A person does not have a single identity or a “true” identity; instead we all have many identities. We are not separate “selves,” from this perspective, and we don't have "personalities." Instead we have intertwined “relational selves” and we share group identities of many kinds. Our identities are not permanent features of who we are because we are influenced by the situations we are in—-including the people around us. 

Individually and in groups, people have a universal desire for recognition and validation (positive identities). At various times in their lives, however, people can become overwhelmed by negative identities, with overlays of shame and doubt that lead to withdrawal and manipulation. Changing those identities is not something they can do independently because identities are interpersonal and change is a collaborative process.


Identities are often embedded in people’s individual and shared narratives—-their tendency to focus on certain events in their lives and their interpretations of those events. Rather than focusing on people's “thoughts”, this approach focuses on the shared meanings that they create as they live. 

Stories of all kinds (narratives) are essentially interactive, in that every audience influences the storyteller. In the case of identity stories, they are developed, told, and retold in “discourse communities” which are social groups with shared meanings and realities.


When we talk about renegotiating identities, we are referring to two kinds of negotiation: collaborative renegotiation of the identities we have worked out with others, and internal renegotiations--power struggles--among the identities that show themselves in different situations. 

The term “negotiation” is often heard as “fight” or “struggle,” whereas it more accurately refers to coordination. A complete approach to negotiation includes: acceptance of limitations (You can’t ever gain control over the world), understanding of power (there is no such thing as power-free interactions between people), awareness of influence (people are always trying to change each other), and enhanced influence strategies (better processes produce better outcomes). 

Negotiation is interactive, and the process is easier when people are aware of its pitfalls. For those who share advanced negotiation skills, conflicts are not crises but opportunities for growth.
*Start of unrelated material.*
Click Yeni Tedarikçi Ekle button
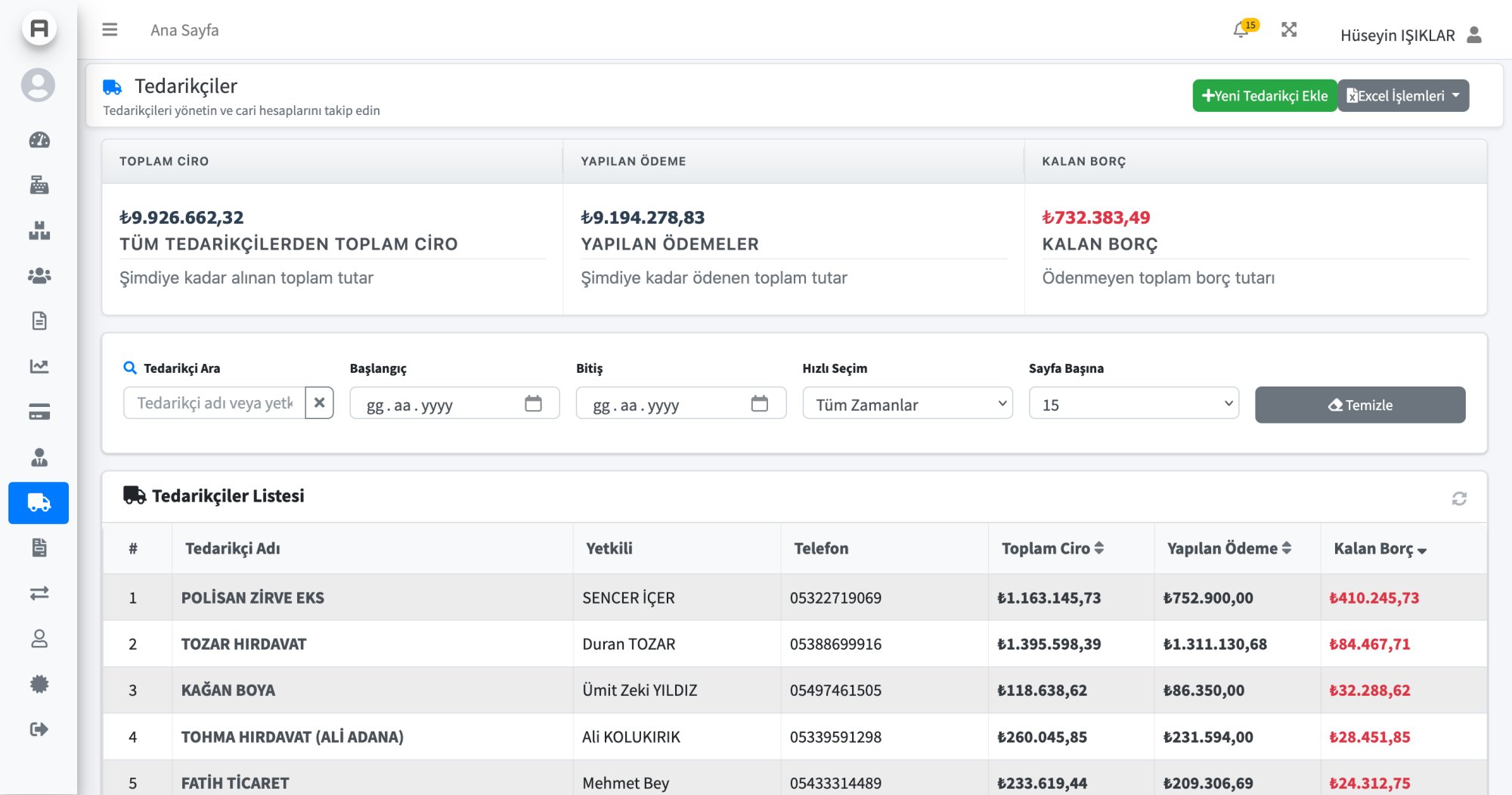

Human behavior often makes sense when understood in context. Humans are specialized in adapting to our circumstances. Because no two situations are exactly the same, in different situations we can expect to find different thoughts, feelings, and actions. 

As relationships change over time, they become new contexts for everyone involved and new behavior is a natural result. Whereas a climate of rejection, competition, and punishment may have called forth defensiveness and aggression, a climate of acceptance calls forth cooperation.